Anyway, over the next 2 weeks, I'll be recapping the films I watch at the festival, though I'll leave the full-length reviews to Lovehkfilm.


My first film of the festival is Masayuki Suo's multiple-award-winning legal drama I Just Didn't Do It. Only a film geek like me would be excited that I got to see the director of Shall We Dance and the guy who acted under Clint Eastwood in person.



And there's Kantoku Suo taking a picture of the audience. I wonder if he has a blog.

Anyway, the film can be described as the long and arduous fight of a man falsely accused of groping a high school girl on the train. It's a painstakingly researched and even infuriating film that exposes the Japanese legal system for all its bureaucratic inefficiencies.

Unlike the Death Note movies, which was knee-deep in so-called moral debates about the inefficiencies of the Japanese legal system, the filmmakers know what they were doing, peeling each process layer by layer. They actually know what they're talking about, and they stick by it. Meanwhile, Death Note pretends to be making a challenging point, but really only to make one of its characters more likable.

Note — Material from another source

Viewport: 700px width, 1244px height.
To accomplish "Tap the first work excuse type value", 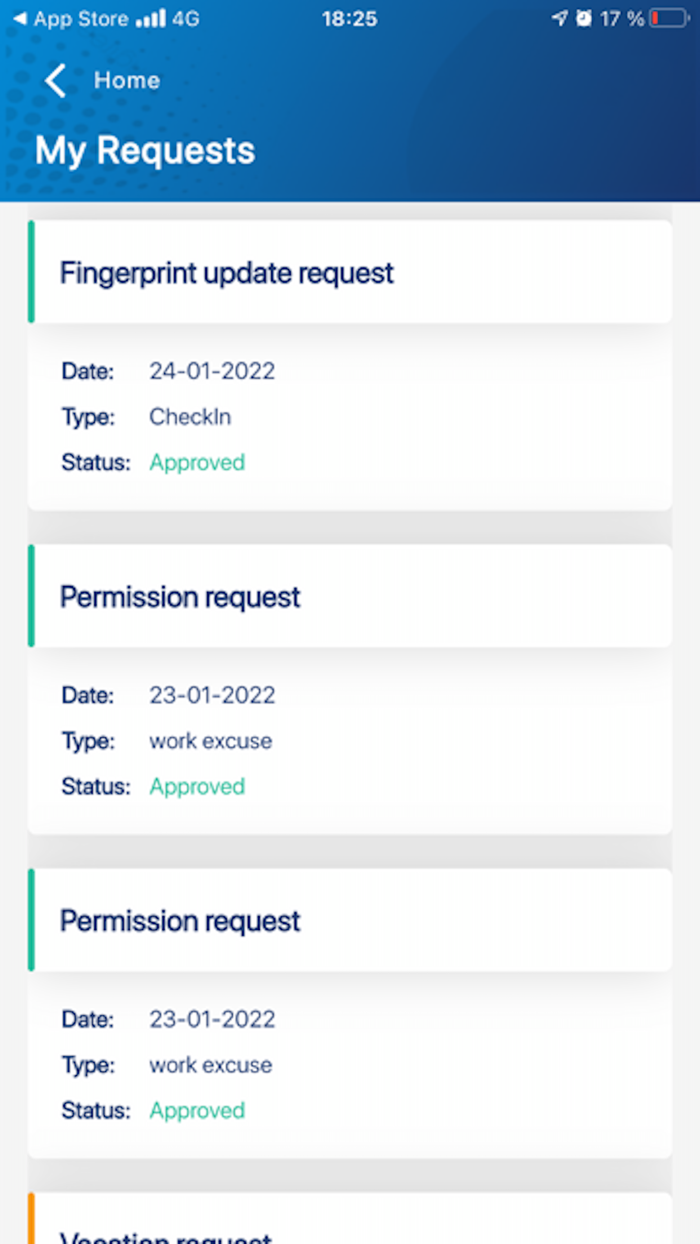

I Just Didn't Do It is a powerful film that's also quietly intense and one of the best "message" films to come along in a while. Like I previously have written, I'll leave the bulk of my opinion for the full-length review, but it's even better than Tokyo Tower, which beat Suo's film's at the Japanese Academy Awards. It's no surprise, though: Partially quoting the film, a win for a film against the system is like a blow against the system, so how can it wn?

Tomorrow: Taiwan's God Man Dog

2 comments:

Anonymous said...

are you kidding? kase ryoooooo :p

GoldenRockProductions said...

Indeed that was Kase Ryo, but he called him "Ryo Case" when he introduced himself in English, which I thought was funny and kinda sad at the same time.